### Exercise objective
In full and without alteration, write out the data below.

Records for the exercise below:

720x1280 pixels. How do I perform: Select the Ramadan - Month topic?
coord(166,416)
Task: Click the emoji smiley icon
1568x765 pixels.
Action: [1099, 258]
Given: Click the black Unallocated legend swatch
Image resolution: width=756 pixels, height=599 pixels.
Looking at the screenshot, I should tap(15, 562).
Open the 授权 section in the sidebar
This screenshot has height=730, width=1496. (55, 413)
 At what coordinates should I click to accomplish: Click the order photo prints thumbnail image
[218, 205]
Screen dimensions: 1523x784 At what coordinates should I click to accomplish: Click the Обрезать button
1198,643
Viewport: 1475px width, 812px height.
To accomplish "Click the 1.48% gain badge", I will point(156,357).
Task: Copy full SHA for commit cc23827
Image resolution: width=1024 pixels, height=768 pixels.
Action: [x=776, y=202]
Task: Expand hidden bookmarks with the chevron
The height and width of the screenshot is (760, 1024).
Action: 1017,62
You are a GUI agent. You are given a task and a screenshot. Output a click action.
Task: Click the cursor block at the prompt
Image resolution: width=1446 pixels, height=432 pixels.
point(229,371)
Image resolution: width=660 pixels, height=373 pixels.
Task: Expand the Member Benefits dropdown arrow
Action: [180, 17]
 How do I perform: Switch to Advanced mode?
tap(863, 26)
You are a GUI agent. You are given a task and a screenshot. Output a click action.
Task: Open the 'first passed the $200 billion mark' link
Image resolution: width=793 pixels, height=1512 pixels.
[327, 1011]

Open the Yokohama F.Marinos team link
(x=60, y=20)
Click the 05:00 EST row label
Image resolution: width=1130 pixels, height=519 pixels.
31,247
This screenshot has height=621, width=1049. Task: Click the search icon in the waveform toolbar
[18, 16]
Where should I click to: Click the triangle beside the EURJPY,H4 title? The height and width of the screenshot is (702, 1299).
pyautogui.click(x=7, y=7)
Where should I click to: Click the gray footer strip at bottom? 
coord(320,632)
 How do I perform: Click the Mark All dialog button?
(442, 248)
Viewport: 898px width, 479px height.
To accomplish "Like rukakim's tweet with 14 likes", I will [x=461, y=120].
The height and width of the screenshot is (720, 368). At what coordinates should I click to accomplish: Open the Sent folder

End of Records for the exercise.

### Response for this exercise
720x1280 pixels. How do I perform: Select the Ramadan - Month topic?
coord(166,416)
Task: Click the emoji smiley icon
1568x765 pixels.
Action: [1099, 258]
Given: Click the black Unallocated legend swatch
Image resolution: width=756 pixels, height=599 pixels.
Looking at the screenshot, I should tap(15, 562).
Open the 授权 section in the sidebar
This screenshot has height=730, width=1496. (55, 413)
 At what coordinates should I click to accomplish: Click the order photo prints thumbnail image
[218, 205]
Screen dimensions: 1523x784 At what coordinates should I click to accomplish: Click the Обрезать button
1198,643
Viewport: 1475px width, 812px height.
To accomplish "Click the 1.48% gain badge", I will point(156,357).
Task: Copy full SHA for commit cc23827
Image resolution: width=1024 pixels, height=768 pixels.
Action: [x=776, y=202]
Task: Expand hidden bookmarks with the chevron
The height and width of the screenshot is (760, 1024).
Action: 1017,62
You are a GUI agent. You are given a task and a screenshot. Output a click action.
Task: Click the cursor block at the prompt
Image resolution: width=1446 pixels, height=432 pixels.
point(229,371)
Image resolution: width=660 pixels, height=373 pixels.
Task: Expand the Member Benefits dropdown arrow
Action: [180, 17]
 How do I perform: Switch to Advanced mode?
tap(863, 26)
You are a GUI agent. You are given a task and a screenshot. Output a click action.
Task: Open the 'first passed the $200 billion mark' link
Image resolution: width=793 pixels, height=1512 pixels.
[327, 1011]

Open the Yokohama F.Marinos team link
(x=60, y=20)
Click the 05:00 EST row label
Image resolution: width=1130 pixels, height=519 pixels.
31,247
This screenshot has height=621, width=1049. Task: Click the search icon in the waveform toolbar
[18, 16]
Where should I click to: Click the triangle beside the EURJPY,H4 title? The height and width of the screenshot is (702, 1299).
pyautogui.click(x=7, y=7)
Where should I click to: Click the gray footer strip at bottom? 
coord(320,632)
 How do I perform: Click the Mark All dialog button?
(442, 248)
Viewport: 898px width, 479px height.
To accomplish "Like rukakim's tweet with 14 likes", I will [x=461, y=120].
The height and width of the screenshot is (720, 368). At what coordinates should I click to accomplish: Open the Sent folder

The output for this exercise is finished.